En algún lugar del islote, el hombre, agobiado por la vergüenza y el opresivo pesar que atenazaba su pecho ante la muerte ineludible e inmediata, dejó vagar sus pupilas celestes por la bahía resplandeciente. El sol, perezoso, asomaba tras su contorno oriental.
Cerró los ojos. El aire salado y frío del invierno patagónico le recordó otro lugar, lejano, en el que había nacido y transcurrido la mayor parte de su vida. Quizás por regresar allá cargado de honores, gloria y riquezas, había incurrido en los incalificables actos por los que había sido condenado.
En el juicio, celebrado en ese mismo islote, había admitido los cargos y hasta los había ampliado, convirtiéndose en un durísimo fiscal contra si mismo Y también se había arrepentido, sinceramente, con altura, sin pedir ni aceptar clemencia.

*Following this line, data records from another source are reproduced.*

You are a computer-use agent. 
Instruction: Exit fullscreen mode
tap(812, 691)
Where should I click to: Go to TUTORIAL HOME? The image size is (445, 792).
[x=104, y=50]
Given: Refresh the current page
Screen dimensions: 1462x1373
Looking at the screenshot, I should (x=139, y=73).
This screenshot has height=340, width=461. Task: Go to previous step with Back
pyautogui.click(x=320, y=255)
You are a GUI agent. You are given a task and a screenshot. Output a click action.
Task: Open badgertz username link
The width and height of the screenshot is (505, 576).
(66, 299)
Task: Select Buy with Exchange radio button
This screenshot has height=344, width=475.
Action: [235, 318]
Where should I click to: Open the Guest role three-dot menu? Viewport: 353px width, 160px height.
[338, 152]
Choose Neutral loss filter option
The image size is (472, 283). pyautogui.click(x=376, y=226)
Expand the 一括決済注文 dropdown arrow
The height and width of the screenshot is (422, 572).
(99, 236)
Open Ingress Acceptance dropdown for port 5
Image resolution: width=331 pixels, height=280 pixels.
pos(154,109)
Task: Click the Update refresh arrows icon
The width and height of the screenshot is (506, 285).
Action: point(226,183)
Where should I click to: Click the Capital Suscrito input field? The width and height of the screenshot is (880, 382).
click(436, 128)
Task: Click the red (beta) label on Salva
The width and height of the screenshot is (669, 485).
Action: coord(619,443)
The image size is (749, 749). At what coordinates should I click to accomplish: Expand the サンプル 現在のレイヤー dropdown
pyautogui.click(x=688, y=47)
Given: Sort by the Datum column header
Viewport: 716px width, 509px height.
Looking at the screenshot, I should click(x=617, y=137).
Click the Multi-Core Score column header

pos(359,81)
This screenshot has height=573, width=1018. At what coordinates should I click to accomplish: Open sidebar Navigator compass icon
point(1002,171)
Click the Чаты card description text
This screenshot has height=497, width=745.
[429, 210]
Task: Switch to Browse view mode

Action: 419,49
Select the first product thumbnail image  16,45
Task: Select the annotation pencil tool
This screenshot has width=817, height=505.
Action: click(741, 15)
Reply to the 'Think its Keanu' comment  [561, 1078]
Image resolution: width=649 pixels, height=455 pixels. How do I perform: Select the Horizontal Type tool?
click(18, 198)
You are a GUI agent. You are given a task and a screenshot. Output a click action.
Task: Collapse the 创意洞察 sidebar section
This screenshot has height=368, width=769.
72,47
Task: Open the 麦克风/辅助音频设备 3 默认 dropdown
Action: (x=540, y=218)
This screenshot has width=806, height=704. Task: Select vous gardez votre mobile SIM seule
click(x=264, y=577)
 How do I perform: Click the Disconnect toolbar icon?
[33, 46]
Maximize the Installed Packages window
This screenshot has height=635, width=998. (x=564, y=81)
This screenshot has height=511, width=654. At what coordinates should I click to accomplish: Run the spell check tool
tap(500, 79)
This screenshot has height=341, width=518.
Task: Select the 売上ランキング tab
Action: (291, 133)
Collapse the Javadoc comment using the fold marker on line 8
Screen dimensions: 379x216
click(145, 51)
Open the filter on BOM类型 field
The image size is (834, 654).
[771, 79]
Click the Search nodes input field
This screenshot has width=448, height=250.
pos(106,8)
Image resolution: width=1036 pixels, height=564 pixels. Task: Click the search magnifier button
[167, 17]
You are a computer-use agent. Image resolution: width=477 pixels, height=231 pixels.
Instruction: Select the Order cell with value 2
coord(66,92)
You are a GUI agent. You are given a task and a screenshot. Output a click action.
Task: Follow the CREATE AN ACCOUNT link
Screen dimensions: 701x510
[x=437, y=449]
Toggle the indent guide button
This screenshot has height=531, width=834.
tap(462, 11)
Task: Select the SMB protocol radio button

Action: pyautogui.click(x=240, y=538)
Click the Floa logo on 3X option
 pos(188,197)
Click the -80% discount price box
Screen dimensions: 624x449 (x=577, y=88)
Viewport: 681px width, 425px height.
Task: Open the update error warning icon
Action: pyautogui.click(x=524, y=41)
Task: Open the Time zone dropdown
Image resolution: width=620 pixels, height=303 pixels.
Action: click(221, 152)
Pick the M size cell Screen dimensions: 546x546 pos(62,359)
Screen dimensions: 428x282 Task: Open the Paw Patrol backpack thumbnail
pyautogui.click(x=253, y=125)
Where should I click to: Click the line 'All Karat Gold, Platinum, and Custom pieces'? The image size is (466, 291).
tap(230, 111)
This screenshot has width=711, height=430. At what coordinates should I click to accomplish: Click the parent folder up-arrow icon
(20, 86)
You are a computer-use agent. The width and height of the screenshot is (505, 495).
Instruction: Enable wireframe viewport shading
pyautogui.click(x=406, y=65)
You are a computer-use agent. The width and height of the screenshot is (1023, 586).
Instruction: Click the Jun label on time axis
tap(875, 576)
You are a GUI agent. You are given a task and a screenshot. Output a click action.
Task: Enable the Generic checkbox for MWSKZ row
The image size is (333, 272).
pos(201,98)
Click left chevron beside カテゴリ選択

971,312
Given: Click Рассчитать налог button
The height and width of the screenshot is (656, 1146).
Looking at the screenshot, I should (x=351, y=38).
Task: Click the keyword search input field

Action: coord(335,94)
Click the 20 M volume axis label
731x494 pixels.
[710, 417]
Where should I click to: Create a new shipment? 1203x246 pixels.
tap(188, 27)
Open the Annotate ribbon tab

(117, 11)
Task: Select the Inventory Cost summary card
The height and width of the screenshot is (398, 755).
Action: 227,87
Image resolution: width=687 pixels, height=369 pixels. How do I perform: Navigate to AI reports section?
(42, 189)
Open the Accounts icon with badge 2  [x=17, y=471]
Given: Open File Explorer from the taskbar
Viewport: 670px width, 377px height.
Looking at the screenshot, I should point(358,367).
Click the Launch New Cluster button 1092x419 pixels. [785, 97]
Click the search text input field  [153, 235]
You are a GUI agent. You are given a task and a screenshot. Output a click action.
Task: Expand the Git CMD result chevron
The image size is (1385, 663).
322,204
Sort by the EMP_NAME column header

Su Capitán ya lo había perdonado. Lo único que deseaba ahora, era morir como un caballero y entregar el alma a su único y verdadero Dios.
Volvió a posar la mirada en la bahía azul y la dejo deslizar hacia las lejanas elevaciones moradas, que la circundaban. Es un bello lugar para morir, pensó.
El hacha de metal bruñido siseó en el aire, relampagueante, trazando su parábola justiciera y con un seco crujido separó del cuerpo la cabeza del hombre. Los cabellos rubios y largos manchados de sangre y barro, enmarcaron el rostro pálido y la mirada clara, que por un instante aun, percibió el azul del mar. Luego, la oscuridad.
Corría el año 1578 en la bahía de Puerto San Julián. Thomas Doughty, marino y caballero inglés, amigo personal y lugarteniente del Capitán General de Flota, Sir Francis Drake, estaba muerto.